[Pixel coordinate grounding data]
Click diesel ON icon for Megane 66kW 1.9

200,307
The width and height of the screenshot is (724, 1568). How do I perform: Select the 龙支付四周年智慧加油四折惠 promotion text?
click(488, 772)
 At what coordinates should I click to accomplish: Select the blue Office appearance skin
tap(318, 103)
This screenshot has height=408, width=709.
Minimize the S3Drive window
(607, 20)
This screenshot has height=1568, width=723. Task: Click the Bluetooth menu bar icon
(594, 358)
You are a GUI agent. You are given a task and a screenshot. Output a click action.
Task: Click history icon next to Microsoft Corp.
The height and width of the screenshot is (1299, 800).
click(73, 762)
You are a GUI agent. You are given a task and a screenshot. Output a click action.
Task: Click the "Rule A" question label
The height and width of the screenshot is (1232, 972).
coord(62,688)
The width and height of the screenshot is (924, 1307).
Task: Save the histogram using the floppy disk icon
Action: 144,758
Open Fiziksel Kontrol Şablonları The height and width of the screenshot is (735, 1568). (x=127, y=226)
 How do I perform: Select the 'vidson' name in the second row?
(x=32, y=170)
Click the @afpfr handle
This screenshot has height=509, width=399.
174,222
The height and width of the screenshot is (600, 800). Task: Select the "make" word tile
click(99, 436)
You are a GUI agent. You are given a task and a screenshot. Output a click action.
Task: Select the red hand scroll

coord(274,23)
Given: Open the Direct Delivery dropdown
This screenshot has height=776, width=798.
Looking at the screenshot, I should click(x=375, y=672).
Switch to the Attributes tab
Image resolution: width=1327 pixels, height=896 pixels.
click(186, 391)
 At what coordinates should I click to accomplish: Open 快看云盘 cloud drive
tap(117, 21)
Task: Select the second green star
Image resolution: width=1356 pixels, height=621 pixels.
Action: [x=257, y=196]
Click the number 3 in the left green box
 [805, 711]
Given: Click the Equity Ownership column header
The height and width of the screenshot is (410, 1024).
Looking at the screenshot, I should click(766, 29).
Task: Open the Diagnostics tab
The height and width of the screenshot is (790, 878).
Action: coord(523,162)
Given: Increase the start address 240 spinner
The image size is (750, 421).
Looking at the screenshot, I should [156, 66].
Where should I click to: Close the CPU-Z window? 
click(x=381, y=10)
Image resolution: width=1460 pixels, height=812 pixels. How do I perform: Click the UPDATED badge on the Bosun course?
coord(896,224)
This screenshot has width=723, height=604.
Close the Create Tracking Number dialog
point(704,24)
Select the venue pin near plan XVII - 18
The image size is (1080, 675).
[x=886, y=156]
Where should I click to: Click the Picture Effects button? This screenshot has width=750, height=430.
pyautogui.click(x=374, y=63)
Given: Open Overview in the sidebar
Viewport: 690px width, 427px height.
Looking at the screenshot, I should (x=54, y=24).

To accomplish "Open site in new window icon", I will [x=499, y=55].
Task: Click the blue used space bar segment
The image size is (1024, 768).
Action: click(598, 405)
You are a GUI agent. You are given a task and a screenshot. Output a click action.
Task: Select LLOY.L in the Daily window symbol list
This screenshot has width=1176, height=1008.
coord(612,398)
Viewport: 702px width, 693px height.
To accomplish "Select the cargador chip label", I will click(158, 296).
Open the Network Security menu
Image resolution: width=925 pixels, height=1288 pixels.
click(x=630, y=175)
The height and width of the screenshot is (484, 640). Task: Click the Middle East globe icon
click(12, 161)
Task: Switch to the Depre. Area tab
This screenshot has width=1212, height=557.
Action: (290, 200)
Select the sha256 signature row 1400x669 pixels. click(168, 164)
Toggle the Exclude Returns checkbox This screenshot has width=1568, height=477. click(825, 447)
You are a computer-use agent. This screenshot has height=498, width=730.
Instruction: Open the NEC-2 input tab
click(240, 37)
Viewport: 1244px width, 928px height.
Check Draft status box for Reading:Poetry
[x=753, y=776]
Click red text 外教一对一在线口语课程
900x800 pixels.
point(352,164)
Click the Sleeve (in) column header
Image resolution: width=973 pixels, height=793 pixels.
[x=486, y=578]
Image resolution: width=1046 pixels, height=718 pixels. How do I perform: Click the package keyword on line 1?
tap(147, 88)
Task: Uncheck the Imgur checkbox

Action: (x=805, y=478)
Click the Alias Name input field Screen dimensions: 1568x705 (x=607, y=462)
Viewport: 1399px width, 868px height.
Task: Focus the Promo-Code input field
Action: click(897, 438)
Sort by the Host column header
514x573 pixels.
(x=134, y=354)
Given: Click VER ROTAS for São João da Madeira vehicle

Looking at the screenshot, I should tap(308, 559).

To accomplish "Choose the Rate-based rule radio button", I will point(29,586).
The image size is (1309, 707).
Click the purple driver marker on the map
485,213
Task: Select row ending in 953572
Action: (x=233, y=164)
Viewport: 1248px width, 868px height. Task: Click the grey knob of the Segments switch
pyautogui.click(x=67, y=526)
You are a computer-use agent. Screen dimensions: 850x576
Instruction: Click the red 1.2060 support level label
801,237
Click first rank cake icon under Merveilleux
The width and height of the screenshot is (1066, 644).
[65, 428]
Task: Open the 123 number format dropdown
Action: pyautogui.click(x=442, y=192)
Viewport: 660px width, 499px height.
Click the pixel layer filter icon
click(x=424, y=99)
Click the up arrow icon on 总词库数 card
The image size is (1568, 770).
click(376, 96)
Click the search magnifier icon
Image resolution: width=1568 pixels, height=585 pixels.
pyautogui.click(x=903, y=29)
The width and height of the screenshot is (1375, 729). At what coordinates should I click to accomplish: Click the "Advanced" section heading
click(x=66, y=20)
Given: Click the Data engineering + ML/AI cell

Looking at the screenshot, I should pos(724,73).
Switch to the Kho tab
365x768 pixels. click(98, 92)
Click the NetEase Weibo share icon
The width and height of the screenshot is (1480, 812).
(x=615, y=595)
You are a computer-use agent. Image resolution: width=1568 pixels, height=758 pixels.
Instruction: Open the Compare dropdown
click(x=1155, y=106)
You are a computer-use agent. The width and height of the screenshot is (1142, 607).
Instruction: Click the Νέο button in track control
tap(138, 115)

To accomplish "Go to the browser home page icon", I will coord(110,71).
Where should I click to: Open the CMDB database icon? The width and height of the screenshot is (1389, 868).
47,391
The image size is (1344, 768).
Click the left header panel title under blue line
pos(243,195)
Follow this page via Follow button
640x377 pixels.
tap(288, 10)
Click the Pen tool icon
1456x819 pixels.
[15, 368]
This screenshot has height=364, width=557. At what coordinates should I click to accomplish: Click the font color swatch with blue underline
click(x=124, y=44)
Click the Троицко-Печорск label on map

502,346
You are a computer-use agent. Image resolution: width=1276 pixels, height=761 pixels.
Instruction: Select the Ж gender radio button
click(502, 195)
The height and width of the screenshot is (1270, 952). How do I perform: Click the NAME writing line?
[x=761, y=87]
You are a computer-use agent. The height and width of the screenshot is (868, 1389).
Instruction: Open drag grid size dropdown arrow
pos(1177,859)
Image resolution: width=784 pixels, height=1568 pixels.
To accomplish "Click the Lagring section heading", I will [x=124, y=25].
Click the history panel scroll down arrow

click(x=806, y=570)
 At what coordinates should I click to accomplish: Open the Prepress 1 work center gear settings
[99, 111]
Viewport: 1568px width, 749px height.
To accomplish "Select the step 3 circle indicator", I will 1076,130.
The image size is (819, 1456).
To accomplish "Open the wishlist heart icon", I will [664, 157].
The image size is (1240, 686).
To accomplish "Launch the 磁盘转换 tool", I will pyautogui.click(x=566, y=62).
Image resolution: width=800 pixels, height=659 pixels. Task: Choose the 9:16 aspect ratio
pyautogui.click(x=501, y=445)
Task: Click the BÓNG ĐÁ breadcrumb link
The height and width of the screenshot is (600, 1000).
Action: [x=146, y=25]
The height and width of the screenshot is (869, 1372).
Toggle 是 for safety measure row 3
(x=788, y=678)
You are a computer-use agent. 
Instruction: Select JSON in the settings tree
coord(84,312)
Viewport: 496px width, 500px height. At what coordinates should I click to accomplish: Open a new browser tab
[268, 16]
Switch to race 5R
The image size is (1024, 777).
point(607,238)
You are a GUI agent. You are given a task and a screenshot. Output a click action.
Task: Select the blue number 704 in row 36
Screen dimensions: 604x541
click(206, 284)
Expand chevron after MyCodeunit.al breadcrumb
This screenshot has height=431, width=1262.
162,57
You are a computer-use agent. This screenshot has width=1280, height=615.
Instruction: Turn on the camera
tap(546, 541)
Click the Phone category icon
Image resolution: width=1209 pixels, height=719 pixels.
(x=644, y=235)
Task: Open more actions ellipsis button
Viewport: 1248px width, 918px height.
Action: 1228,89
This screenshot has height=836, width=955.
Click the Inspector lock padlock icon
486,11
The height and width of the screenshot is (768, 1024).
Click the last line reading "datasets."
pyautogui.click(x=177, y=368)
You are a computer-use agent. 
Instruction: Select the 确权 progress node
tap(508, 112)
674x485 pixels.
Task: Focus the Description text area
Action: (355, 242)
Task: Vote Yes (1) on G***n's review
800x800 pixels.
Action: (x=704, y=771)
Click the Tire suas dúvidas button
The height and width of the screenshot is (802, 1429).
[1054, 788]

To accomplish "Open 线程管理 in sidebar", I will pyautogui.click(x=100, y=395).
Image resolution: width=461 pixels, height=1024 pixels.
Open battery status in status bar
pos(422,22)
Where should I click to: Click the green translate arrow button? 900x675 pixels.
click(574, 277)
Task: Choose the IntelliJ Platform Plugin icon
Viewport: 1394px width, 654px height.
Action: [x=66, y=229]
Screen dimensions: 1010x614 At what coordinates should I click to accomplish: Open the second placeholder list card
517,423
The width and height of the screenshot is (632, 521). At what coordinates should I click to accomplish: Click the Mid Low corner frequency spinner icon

*Task to carry out*. All lines above with "page" in them should be returned.

*Answer below*.
To accomplish "Go to the browser home page icon", I will coord(110,71).
Follow this page via Follow button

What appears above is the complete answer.